October 28, 2020
Daryl Morey is expected to sign a five year deal to become President of Basketball Operations for the Sixers, a team source confirmed to PhillyVoice on Wednesday. ESPN’s Adrian Wojnarowski was the first to report the news.
Throughout the offseason, sources with the team insisted the Sixers were focused on on bringing in talent underneath GM Elton Brand, but they never dismissed the possibility of a hire above him, even as the team proceeded to hire head coach Doc Rivers. Morey parting ways with the Rockets changed the conversation, opening the door for a second look at the front office restructuring — even after more basketball ops hires were made recently.
No longer in a position where they would have to cough up an asset or two to lure him away from Houston, the Sixers went after someone they expressed interest in previously without anything holding them back. It's a statement of intent on Philadelphia's end.
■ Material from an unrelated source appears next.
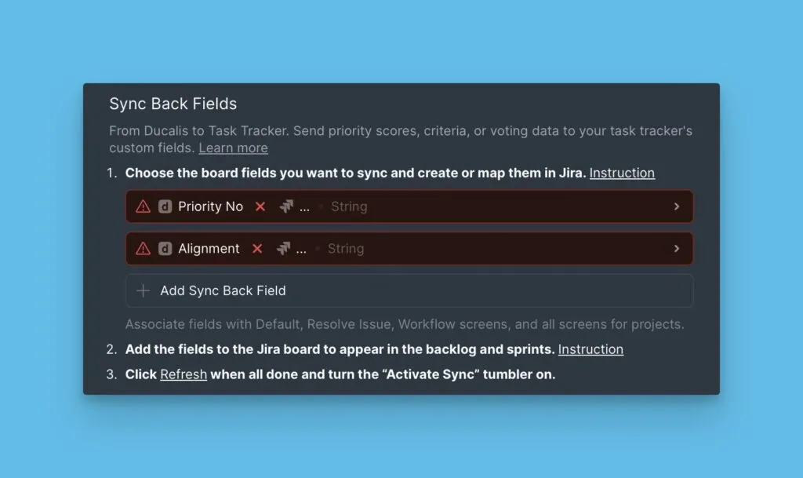Remove Alignment mapping with red X
Image resolution: width=803 pixels, height=478 pixels.
click(257, 249)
With a lot of money already committed to a roster filled with big names, the Sixers have now hired the best executive free agent and the biggest coaching free agent in one offseason.
The former Rockets head honcho brings a level of experience and command the Sixers simply didn’t have previously. Since taking over the Rockets in the spring of 2007, Houston has had the second-best record of any franchise in the regular season and made the leap to contender status without ever having to bottom out to do so. The 2018 Executive of the Year has never overseen a losing season, and the Rockets have appeared in the playoffs for eight straight years and counting.
Morey is best known for being the most prominent numbers-friendly executive in basketball, a graduate of Northwestern and MIT who began his NBA career in the operations department of the Boston Celtics. Under his watch, the Rockets and their feeder programs have pushed the limits of what people thought was “the right way” to play basketball historically, helping to usher in the era of volume shooting from three we find ourselves in today.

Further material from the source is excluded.